__Page extract__
■ ■ ■

Retrieve an example of a data model¶
As aleady announced in the previous subsection, we are able to receive a running example from the platform in order to avoid the cumbersome generation of a COCatalyticFOAMModel from scratch.
For doing so, please go to the models/get_example/{modelname}-endpoint and insert the name of the model we would like to analyze, which is COCatalyticFOAMModel here again:
After hitting the copy-icon at the bottom of the response-window, we simply can copy the output of this endpoint to our clipboard and use it in the next step for the model instanciation.
Create a data model¶
For this procedure, we navigate to the models/create/{modelname}-endpoint:
Once again, we will need to add the COCatalyticFOAMModel as modelname as required parameter into our endpoint.
We are now using a POST-strategy, which means that the body of our http-request now contains an approved IANA-mediatype. In this example, we are using the JSON-mediatype as it was used in the response bodies of the previous endpoints.

■ ■ ■

__Data__
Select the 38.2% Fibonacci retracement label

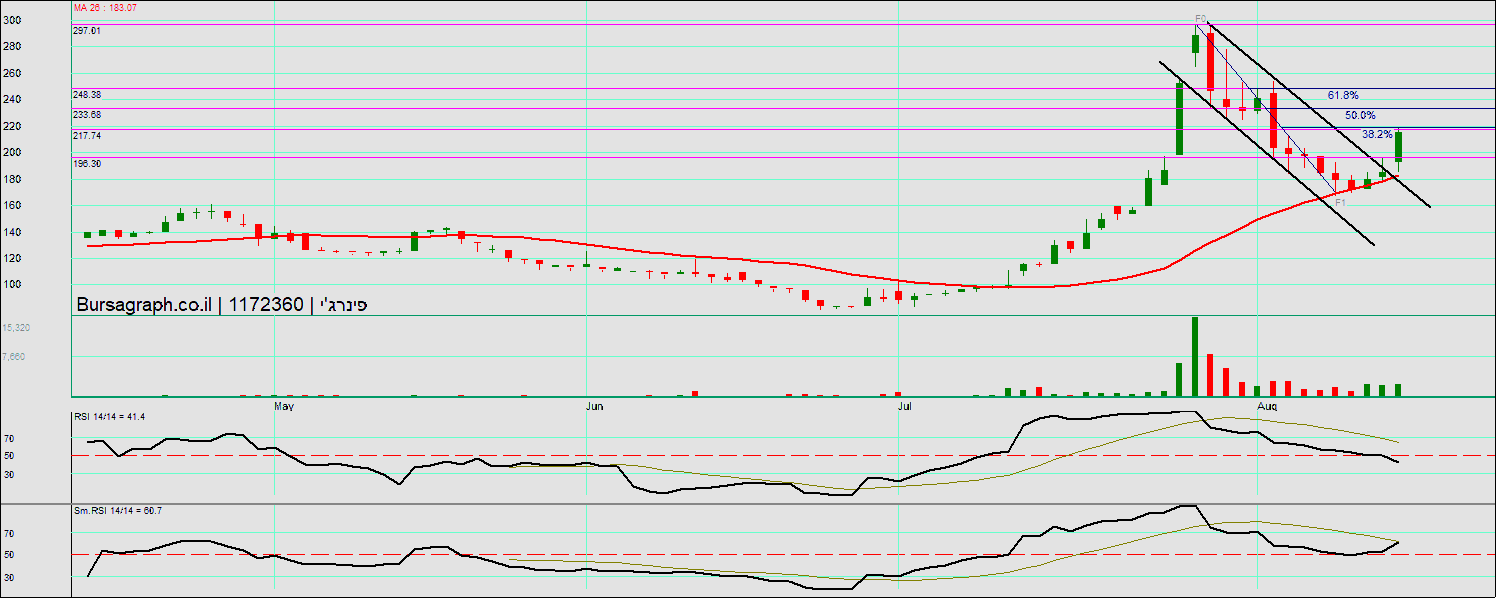coord(1377,134)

■ ■ ■

__Exercises to complete__
- 1) Which mediatype does the data model guide use in its example of the POST request body?
- 2) Say whether each statement agrees with the data model guide, and support each answer with the deciding words quoted from it. (a) The running example is retrieved through the models/get_example/{modelname} endpoint. (b) Creating a data model uses a GET strategy. (c) The copy-icon sits at the top of the response window.
- 3) Reproduce the part of the data model guide starting with "For doing so, please" and going on through "the previous endpoints.".
The lines have no connection to the data model guide.

__Task-by-task answers__
- 1) The JSON mediatype.

- 2)
(a) Yes: "please go to the models/get_example/{modelname}-endpoint"
(b) No: "We are now using a POST-strategy"
(c) No: "After hitting the copy-icon at the bottom of the response-window"

- 3)
For doing so, please go to the models/get_example/{modelname}-endpoint and insert the name of the model we would like to analyze, which is COCatalyticFOAMModel here again:
After hitting the copy-icon at the bottom of the response-window, we simply can copy the output of this endpoint to our clipboard and use it in the next step for the model instanciation.
Create a data model¶
For this procedure, we navigate to the models/create/{modelname}-endpoint:
Once again, we will need to add the COCatalyticFOAMModel as modelname as required parameter into our endpoint.
We are now using a POST-strategy, which means that the body of our http-request now contains an approved IANA-mediatype. In this example, we are using the JSON-mediatype as it was used in the response bodies of the previous endpoints.